Note: Mark move operations as noexcept when possible - this allows standard containers to use them more aggressively for optimization.

Quick Decision Guide

Do you directly manage resources (raw pointers, file handles, etc.)?
│
├─ NO  → Rule of Zero
│        Use std::vector, std::string, std::unique_ptr, etc.
│        Let the compiler generate everything.
│
└─ YES → Rule of Five
         Implement all five special member functions.
         (Or better yet: refactor to use Rule of Zero!)

Common Mistake: Rule of Three/Four

// Bad: Defined destructor and copy operations, but no move operations
class Photo {
public:
    ~Photo() { delete[] data; }
    Photo(const Photo& other) { /* ... */ }
    Photo& operator=(const Photo& other) { /* ... */ }
    
    // Missing move constructor and move assignment!
    // Moving will fall back to expensive copying!
private:
    int* data;
};

Problem: This class can’t be moved efficiently. Any attempt to move will result in copying.

Solution: Either add move operations (Rule of Five) or use RAII types (Rule of Zero).

Best Practices Summary

  1. Prefer Rule of Zero - Use standard library types that manage resources for you
  2. If you must manage resources directly, follow Rule of Five - Implement all five special member functions
  3. Mark move operations as noexcept - Enables better optimizations in standard containers
  4. Trust RVO - Don’t use std::move on return values of local variables
  5. Test your special member functions - Easy to get wrong, especially self-assignment and move operations

Complete Example: Comparing All Three Rules

Rule of Zero (Preferred)

class Photo {
public:
    Photo(int w, int h) : width(w), height(h), data(w * h) {}
    // That's it!
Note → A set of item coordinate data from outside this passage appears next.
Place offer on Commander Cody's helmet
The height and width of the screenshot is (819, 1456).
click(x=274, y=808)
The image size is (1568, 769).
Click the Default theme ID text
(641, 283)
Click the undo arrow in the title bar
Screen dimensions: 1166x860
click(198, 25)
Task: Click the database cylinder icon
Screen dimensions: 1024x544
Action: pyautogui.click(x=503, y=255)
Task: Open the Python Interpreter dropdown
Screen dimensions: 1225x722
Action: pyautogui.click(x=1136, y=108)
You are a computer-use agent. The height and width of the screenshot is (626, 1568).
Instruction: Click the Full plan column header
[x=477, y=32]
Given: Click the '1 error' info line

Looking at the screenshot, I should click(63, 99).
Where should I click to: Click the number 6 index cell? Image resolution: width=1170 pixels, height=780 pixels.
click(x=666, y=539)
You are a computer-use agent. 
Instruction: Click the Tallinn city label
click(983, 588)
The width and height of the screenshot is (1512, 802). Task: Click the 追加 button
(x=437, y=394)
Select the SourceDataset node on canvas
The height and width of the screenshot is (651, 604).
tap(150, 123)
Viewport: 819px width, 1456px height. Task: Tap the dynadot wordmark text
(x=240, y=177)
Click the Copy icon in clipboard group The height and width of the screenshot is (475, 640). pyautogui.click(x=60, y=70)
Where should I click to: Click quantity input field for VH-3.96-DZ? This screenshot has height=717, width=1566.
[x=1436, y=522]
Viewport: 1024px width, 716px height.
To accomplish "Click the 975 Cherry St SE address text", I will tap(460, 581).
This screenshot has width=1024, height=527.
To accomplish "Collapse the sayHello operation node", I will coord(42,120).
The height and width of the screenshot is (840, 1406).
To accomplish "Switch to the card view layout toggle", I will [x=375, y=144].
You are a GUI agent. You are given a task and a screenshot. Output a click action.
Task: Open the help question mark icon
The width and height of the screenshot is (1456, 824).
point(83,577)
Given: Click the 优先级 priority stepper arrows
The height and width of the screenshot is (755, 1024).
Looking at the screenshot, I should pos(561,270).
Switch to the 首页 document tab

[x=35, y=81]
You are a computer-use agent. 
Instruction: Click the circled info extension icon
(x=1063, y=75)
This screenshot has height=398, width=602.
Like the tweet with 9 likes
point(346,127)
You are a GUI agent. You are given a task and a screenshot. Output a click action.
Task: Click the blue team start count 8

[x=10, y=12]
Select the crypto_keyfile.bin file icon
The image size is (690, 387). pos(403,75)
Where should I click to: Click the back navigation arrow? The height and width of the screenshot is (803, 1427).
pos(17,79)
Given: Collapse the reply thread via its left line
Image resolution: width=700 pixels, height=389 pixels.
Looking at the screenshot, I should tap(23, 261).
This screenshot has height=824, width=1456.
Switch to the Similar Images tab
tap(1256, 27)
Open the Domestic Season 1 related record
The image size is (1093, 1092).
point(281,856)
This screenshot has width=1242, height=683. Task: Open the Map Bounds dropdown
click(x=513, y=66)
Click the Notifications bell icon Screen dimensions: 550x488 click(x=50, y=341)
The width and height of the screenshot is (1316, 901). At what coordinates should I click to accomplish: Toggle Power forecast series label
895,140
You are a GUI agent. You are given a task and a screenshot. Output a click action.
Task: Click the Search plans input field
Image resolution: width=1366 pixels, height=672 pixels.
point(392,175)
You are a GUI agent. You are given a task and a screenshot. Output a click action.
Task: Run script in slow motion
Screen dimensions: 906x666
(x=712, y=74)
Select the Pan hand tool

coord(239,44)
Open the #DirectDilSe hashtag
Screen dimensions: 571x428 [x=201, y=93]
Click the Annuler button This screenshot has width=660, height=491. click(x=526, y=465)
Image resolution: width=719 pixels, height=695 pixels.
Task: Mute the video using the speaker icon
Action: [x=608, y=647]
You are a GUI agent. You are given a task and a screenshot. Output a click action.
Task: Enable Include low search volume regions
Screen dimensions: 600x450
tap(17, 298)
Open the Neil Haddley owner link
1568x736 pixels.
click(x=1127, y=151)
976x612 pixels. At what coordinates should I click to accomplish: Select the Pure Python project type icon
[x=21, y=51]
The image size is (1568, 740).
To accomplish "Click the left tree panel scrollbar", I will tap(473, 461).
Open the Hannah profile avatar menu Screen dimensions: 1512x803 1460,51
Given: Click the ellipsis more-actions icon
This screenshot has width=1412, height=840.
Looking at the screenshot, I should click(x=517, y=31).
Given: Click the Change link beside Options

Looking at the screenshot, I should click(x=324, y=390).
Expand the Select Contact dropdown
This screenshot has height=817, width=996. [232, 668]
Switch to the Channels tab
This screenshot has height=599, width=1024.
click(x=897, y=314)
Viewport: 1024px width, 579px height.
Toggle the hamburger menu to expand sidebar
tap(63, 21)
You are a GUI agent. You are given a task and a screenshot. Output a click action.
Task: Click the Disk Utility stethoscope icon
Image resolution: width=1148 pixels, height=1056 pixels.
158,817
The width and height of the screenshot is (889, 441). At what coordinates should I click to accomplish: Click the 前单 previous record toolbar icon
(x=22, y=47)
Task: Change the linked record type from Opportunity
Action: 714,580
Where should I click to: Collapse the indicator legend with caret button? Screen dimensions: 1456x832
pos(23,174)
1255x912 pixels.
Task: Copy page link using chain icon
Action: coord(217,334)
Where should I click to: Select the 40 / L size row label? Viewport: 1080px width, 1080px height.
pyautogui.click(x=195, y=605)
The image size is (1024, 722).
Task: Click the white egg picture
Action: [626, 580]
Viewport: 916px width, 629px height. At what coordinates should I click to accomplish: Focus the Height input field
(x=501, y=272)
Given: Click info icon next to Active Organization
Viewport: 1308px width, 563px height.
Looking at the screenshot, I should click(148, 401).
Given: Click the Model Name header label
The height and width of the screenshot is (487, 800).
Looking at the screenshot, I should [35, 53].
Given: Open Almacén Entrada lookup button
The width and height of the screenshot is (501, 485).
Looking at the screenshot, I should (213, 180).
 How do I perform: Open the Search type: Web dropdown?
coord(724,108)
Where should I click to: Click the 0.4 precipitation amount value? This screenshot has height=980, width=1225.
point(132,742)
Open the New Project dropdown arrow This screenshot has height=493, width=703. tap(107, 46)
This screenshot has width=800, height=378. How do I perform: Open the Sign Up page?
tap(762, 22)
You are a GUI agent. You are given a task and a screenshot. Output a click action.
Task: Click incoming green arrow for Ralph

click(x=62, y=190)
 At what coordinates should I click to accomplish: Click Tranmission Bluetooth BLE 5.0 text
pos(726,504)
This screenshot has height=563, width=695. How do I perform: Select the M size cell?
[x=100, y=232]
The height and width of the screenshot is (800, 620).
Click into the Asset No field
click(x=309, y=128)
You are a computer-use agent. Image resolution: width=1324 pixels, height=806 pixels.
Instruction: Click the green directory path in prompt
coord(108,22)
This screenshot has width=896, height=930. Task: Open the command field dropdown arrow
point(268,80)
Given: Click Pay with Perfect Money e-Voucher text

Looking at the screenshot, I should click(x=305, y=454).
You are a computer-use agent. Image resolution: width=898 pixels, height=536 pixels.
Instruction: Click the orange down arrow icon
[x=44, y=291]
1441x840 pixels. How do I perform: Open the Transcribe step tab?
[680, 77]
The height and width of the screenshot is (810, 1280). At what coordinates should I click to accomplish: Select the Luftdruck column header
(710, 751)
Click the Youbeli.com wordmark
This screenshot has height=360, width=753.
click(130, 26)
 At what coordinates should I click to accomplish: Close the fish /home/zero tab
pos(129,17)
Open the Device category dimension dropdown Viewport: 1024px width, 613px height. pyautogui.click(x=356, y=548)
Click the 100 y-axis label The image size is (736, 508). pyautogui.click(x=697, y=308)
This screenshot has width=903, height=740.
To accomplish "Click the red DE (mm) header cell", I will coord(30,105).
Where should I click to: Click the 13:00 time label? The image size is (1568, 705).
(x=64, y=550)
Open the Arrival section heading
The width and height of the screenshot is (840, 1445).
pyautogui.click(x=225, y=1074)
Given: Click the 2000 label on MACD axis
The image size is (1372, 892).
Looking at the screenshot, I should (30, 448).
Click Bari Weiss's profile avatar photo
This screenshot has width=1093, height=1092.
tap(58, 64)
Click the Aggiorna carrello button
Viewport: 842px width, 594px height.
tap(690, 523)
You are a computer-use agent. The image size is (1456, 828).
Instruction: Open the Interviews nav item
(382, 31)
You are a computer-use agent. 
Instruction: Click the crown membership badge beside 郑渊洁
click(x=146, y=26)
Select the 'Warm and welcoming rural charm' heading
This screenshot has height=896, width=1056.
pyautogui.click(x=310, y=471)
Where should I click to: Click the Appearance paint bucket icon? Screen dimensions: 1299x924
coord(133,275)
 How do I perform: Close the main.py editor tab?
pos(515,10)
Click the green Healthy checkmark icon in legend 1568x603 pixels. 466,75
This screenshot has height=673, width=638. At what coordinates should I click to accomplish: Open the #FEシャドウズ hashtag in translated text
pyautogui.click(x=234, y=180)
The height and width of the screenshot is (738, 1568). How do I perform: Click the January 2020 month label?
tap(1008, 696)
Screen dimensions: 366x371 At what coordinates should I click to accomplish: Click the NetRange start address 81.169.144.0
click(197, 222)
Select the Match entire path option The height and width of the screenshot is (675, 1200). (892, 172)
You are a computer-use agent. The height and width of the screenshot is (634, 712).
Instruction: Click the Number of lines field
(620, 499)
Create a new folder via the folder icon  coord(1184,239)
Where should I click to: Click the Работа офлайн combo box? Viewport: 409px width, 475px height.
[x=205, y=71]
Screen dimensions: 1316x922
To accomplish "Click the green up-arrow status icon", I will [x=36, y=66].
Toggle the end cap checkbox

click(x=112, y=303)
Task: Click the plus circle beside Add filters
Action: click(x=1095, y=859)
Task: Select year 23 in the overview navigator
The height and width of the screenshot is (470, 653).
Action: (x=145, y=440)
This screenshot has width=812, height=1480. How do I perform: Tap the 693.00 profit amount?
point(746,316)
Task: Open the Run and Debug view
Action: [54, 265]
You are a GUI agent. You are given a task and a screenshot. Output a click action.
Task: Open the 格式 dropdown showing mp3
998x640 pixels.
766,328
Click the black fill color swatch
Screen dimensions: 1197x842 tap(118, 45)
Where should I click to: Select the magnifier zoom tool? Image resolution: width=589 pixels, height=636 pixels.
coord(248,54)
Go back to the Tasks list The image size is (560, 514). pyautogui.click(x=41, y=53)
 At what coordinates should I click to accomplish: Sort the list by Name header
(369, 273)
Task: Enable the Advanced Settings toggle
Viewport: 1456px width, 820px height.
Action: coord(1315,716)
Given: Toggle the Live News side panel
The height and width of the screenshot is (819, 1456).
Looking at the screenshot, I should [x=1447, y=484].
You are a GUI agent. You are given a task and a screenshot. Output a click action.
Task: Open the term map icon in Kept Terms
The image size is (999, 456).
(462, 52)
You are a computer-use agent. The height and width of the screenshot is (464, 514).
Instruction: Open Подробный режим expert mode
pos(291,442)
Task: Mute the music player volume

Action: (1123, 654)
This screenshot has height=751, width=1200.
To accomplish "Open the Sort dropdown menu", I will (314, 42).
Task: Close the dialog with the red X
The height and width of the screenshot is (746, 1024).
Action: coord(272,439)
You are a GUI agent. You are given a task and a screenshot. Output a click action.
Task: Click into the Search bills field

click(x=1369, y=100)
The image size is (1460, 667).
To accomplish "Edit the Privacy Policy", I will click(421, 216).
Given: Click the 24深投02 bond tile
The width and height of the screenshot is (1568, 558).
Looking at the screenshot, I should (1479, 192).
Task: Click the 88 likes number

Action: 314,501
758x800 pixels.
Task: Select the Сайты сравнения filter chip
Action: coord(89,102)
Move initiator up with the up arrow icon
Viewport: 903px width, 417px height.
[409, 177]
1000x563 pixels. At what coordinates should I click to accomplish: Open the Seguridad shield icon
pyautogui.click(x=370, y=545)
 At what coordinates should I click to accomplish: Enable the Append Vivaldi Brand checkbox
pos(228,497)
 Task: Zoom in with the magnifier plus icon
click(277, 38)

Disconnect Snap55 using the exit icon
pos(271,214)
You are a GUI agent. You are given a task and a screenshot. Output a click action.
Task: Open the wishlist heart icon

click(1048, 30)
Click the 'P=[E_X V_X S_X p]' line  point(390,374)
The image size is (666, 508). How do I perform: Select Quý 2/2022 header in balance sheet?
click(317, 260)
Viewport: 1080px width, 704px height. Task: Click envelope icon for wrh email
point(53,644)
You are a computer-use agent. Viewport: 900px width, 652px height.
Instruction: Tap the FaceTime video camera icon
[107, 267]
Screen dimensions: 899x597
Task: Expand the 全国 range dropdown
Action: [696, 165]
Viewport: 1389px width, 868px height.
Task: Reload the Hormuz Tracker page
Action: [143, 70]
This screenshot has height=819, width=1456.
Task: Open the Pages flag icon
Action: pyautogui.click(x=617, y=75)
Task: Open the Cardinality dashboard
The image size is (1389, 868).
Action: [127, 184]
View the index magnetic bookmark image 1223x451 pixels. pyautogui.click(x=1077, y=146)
Compiler handles everything correctly.
private:
    int width, height;
    std::vector<int> data;
};

Rule of Five (When Necessary)

class Photo {
public:
    Photo(int w, int h);
    ~Photo();
    Photo(const Photo&);
    Photo& operator=(const Photo&);
    Photo(Photo&&) noexcept;
    Photo& operator=(Photo&&) noexcept;
private:
    int width, height;
    int* data;  // Raw resource
};

Rule of thumb: If you can use Rule of Zero, do it. It’s simpler, safer, and less error-prone!